-- TASK TO COMPLETE --
Can you recast all of the lines below as a Markdown table with two columns, "No." for the row number and "Line" for the line itself, leaving out any blank lines?
[Start GIVEN DATA]
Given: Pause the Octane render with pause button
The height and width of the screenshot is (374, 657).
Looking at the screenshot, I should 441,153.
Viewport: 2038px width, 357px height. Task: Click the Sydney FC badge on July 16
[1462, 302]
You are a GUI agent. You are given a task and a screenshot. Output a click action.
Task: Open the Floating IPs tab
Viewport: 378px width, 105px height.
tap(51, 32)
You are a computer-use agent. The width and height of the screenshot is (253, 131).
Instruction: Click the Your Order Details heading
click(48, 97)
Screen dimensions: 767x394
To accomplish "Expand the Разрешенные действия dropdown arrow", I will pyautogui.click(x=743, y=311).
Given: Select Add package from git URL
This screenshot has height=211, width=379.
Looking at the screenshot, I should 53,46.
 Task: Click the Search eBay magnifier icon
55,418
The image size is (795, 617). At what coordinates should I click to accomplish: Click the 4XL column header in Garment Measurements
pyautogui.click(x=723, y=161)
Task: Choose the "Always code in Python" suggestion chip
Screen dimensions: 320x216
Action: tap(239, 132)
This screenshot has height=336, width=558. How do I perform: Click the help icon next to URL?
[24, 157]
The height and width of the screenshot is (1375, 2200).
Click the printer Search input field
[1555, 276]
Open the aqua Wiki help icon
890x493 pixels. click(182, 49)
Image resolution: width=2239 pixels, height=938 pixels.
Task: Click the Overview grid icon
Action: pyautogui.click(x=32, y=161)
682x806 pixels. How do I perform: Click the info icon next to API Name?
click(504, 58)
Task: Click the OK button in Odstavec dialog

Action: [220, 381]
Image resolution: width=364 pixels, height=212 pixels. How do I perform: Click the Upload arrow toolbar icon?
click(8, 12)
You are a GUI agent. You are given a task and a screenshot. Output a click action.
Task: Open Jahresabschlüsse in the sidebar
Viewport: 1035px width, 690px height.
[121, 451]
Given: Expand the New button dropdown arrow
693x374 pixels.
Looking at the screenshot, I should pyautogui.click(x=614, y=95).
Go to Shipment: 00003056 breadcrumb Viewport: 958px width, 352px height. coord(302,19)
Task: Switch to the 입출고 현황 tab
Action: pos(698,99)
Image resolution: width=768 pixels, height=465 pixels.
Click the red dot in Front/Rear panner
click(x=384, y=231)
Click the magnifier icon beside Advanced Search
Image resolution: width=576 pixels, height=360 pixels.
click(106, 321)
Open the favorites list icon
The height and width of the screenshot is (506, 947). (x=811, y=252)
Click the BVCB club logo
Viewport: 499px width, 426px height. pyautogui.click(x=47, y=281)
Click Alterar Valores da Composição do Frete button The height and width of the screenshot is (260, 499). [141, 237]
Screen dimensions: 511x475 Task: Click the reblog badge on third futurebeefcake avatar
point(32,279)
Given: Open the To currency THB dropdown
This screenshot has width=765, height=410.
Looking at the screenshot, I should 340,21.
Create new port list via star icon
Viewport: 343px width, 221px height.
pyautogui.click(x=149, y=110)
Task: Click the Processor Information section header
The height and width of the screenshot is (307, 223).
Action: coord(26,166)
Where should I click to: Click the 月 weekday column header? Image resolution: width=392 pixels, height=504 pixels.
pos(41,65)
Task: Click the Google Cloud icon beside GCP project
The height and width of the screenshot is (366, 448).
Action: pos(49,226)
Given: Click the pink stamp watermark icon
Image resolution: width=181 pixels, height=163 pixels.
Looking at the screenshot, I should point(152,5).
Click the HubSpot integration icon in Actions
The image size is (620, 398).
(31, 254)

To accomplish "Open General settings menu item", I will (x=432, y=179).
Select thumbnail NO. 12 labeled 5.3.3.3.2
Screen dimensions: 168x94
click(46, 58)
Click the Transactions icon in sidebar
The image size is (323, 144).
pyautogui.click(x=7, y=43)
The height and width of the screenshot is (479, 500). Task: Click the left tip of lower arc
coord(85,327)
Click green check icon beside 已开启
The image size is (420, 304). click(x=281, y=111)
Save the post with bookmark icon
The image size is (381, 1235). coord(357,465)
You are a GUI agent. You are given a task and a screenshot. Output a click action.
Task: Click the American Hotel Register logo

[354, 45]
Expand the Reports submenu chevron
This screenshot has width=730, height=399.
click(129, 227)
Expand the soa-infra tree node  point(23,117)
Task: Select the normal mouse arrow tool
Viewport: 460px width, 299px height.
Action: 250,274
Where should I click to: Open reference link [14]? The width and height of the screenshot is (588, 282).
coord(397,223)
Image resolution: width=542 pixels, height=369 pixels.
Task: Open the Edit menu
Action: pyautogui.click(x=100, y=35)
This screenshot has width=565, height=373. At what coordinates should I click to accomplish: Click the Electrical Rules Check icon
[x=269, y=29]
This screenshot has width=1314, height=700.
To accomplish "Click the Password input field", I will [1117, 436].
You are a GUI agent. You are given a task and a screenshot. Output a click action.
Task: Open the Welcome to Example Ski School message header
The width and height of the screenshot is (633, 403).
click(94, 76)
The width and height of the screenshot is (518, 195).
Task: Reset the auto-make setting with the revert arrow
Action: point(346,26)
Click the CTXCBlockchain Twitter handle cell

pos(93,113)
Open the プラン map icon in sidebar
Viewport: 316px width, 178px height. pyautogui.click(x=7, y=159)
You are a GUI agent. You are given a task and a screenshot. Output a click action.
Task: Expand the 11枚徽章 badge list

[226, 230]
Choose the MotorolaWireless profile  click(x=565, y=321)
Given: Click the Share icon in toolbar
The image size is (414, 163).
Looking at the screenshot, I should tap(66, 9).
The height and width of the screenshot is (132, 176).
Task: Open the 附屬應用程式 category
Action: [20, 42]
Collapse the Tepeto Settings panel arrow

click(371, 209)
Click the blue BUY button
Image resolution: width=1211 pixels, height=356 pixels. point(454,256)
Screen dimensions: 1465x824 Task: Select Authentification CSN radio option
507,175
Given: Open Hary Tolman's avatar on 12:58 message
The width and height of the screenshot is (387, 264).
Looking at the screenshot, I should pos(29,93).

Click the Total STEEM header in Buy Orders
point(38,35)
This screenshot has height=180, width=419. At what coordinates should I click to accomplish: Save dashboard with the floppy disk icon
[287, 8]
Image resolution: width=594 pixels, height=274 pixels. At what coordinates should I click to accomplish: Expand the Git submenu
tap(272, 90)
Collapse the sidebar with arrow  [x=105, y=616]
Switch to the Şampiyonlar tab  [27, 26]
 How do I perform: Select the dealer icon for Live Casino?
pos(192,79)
[End GIVEN DATA]
-- COMPLETED EXERCISE --
| No. | Line |
|---|---|
| 1 | Given: Pause the Octane render with pause button |
| 2 | The height and width of the screenshot is (374, 657). |
| 3 | Looking at the screenshot, I should 441,153. |
| 4 | Viewport: 2038px width, 357px height. Task: Click the Sydney FC badge on July 16 |
| 5 | [1462, 302] |
| 6 | You are a GUI agent. You are given a task and a screenshot. Output a click action. |
| 7 | Task: Open the Floating IPs tab |
| 8 | Viewport: 378px width, 105px height. |
| 9 | tap(51, 32) |
| 10 | You are a computer-use agent. The width and height of the screenshot is (253, 131). |
| 11 | Instruction: Click the Your Order Details heading |
| 12 | click(48, 97) |
| 13 | Screen dimensions: 767x394 |
| 14 | To accomplish "Expand the Разрешенные действия dropdown arrow", I will pyautogui.click(x=743, y=311). |
| 15 | Given: Select Add package from git URL |
| 16 | This screenshot has height=211, width=379. |
| 17 | Looking at the screenshot, I should 53,46. |
| 18 |  Task: Click the Search eBay magnifier icon |
| 19 | 55,418 |
| 20 | The image size is (795, 617). At what coordinates should I click to accomplish: Click the 4XL column header in Garment Measurements |
| 21 | pyautogui.click(x=723, y=161) |
| 22 | Task: Choose the "Always code in Python" suggestion chip |
| 23 | Screen dimensions: 320x216 |
| 24 | Action: tap(239, 132) |
| 25 | This screenshot has height=336, width=558. How do I perform: Click the help icon next to URL? |
| 26 | [24, 157] |
| 27 | The height and width of the screenshot is (1375, 2200). |
| 28 | Click the printer Search input field |
| 29 | [1555, 276] |
| 30 | Open the aqua Wiki help icon |
| 31 | 890x493 pixels. click(182, 49) |
| 32 | Image resolution: width=2239 pixels, height=938 pixels. |
| 33 | Task: Click the Overview grid icon |
| 34 | Action: pyautogui.click(x=32, y=161) |
| 35 | 682x806 pixels. How do I perform: Click the info icon next to API Name? |
| 36 | click(504, 58) |
| 37 | Task: Click the OK button in Odstavec dialog |
| 38 | Action: [220, 381] |
| 39 | Image resolution: width=364 pixels, height=212 pixels. How do I perform: Click the Upload arrow toolbar icon? |
| 40 | click(8, 12) |
| 41 | You are a GUI agent. You are given a task and a screenshot. Output a click action. |
| 42 | Task: Open Jahresabschlüsse in the sidebar |
| 43 | Viewport: 1035px width, 690px height. |
| 44 | [121, 451] |
| 45 | Given: Expand the New button dropdown arrow |
| 46 | 693x374 pixels. |
| 47 | Looking at the screenshot, I should pyautogui.click(x=614, y=95). |
| 48 | Go to Shipment: 00003056 breadcrumb Viewport: 958px width, 352px height. coord(302,19) |
| 49 | Task: Switch to the 입출고 현황 tab |
| 50 | Action: pos(698,99) |
| 51 | Image resolution: width=768 pixels, height=465 pixels. |
| 52 | Click the red dot in Front/Rear panner |
| 53 | click(x=384, y=231) |
| 54 | Click the magnifier icon beside Advanced Search |
| 55 | Image resolution: width=576 pixels, height=360 pixels. |
| 56 | click(106, 321) |
| 57 | Open the favorites list icon |
| 58 | The height and width of the screenshot is (506, 947). (x=811, y=252) |
| 59 | Click the BVCB club logo |
| 60 | Viewport: 499px width, 426px height. pyautogui.click(x=47, y=281) |
| 61 | Click Alterar Valores da Composição do Frete button The height and width of the screenshot is (260, 499). [141, 237] |
| 62 | Screen dimensions: 511x475 Task: Click the reblog badge on third futurebeefcake avatar |
| 63 | point(32,279) |
| 64 | Given: Open the To currency THB dropdown |
| 65 | This screenshot has width=765, height=410. |
| 66 | Looking at the screenshot, I should 340,21. |
| 67 | Create new port list via star icon |
| 68 | Viewport: 343px width, 221px height. |
| 69 | pyautogui.click(x=149, y=110) |
| 70 | Task: Click the Processor Information section header |
| 71 | The height and width of the screenshot is (307, 223). |
| 72 | Action: coord(26,166) |
| 73 | Where should I click to: Click the 月 weekday column header? Image resolution: width=392 pixels, height=504 pixels. |
| 74 | pos(41,65) |
| 75 | Task: Click the Google Cloud icon beside GCP project |
| 76 | The height and width of the screenshot is (366, 448). |
| 77 | Action: pos(49,226) |
| 78 | Given: Click the pink stamp watermark icon |
| 79 | Image resolution: width=181 pixels, height=163 pixels. |
| 80 | Looking at the screenshot, I should point(152,5). |
| 81 | Click the HubSpot integration icon in Actions |
| 82 | The image size is (620, 398). |
| 83 | (31, 254) |
| 84 | To accomplish "Open General settings menu item", I will (x=432, y=179). |
| 85 | Select thumbnail NO. 12 labeled 5.3.3.3.2 |
| 86 | Screen dimensions: 168x94 |
| 87 | click(46, 58) |
| 88 | Click the Transactions icon in sidebar |
| 89 | The image size is (323, 144). |
| 90 | pyautogui.click(x=7, y=43) |
| 91 | The height and width of the screenshot is (479, 500). Task: Click the left tip of lower arc |
| 92 | coord(85,327) |
| 93 | Click green check icon beside 已开启 |
| 94 | The image size is (420, 304). click(x=281, y=111) |
| 95 | Save the post with bookmark icon |
| 96 | The image size is (381, 1235). coord(357,465) |
| 97 | You are a GUI agent. You are given a task and a screenshot. Output a click action. |
| 98 | Task: Click the American Hotel Register logo |
| 99 | [354, 45] |
| 100 | Expand the Reports submenu chevron |
| 101 | This screenshot has width=730, height=399. |
| 102 | click(129, 227) |
| 103 | Expand the soa-infra tree node  point(23,117) |
| 104 | Task: Select the normal mouse arrow tool |
| 105 | Viewport: 460px width, 299px height. |
| 106 | Action: 250,274 |
| 107 | Where should I click to: Open reference link [14]? The width and height of the screenshot is (588, 282). |
| 108 | coord(397,223) |
| 109 | Image resolution: width=542 pixels, height=369 pixels. |
| 110 | Task: Open the Edit menu |
| 111 | Action: pyautogui.click(x=100, y=35) |
| 112 | This screenshot has width=565, height=373. At what coordinates should I click to accomplish: Click the Electrical Rules Check icon |
| 113 | [x=269, y=29] |
| 114 | This screenshot has width=1314, height=700. |
| 115 | To accomplish "Click the Password input field", I will [1117, 436]. |
| 116 | You are a GUI agent. You are given a task and a screenshot. Output a click action. |
| 117 | Task: Open the Welcome to Example Ski School message header |
| 118 | The width and height of the screenshot is (633, 403). |
| 119 | click(94, 76) |
| 120 | The width and height of the screenshot is (518, 195). |
| 121 | Task: Reset the auto-make setting with the revert arrow |
| 122 | Action: point(346,26) |
| 123 | Click the CTXCBlockchain Twitter handle cell |
| 124 | pos(93,113) |
| 125 | Open the プラン map icon in sidebar |
| 126 | Viewport: 316px width, 178px height. pyautogui.click(x=7, y=159) |
| 127 | You are a GUI agent. You are given a task and a screenshot. Output a click action. |
| 128 | Task: Expand the 11枚徽章 badge list |
| 129 | [226, 230] |
| 130 | Choose the MotorolaWireless profile  click(x=565, y=321) |
| 131 | Given: Click the Share icon in toolbar |
| 132 | The image size is (414, 163). |
| 133 | Looking at the screenshot, I should tap(66, 9). |
| 134 | The height and width of the screenshot is (132, 176). |
| 135 | Task: Open the 附屬應用程式 category |
| 136 | Action: [20, 42] |
| 137 | Collapse the Tepeto Settings panel arrow |
| 138 | click(371, 209) |
| 139 | Click the blue BUY button |
| 140 | Image resolution: width=1211 pixels, height=356 pixels. point(454,256) |
| 141 | Screen dimensions: 1465x824 Task: Select Authentification CSN radio option |
| 142 | 507,175 |
| 143 | Given: Open Hary Tolman's avatar on 12:58 message |
| 144 | The width and height of the screenshot is (387, 264). |
| 145 | Looking at the screenshot, I should pos(29,93). |
| 146 | Click the Total STEEM header in Buy Orders |
| 147 | point(38,35) |
| 148 | This screenshot has height=180, width=419. At what coordinates should I click to accomplish: Save dashboard with the floppy disk icon |
| 149 | [287, 8] |
| 150 | Image resolution: width=594 pixels, height=274 pixels. At what coordinates should I click to accomplish: Expand the Git submenu |
| 151 | tap(272, 90) |
| 152 | Collapse the sidebar with arrow  [x=105, y=616] |
| 153 | Switch to the Şampiyonlar tab  [27, 26] |
| 154 |  How do I perform: Select the dealer icon for Live Casino? |
| 155 | pos(192,79) |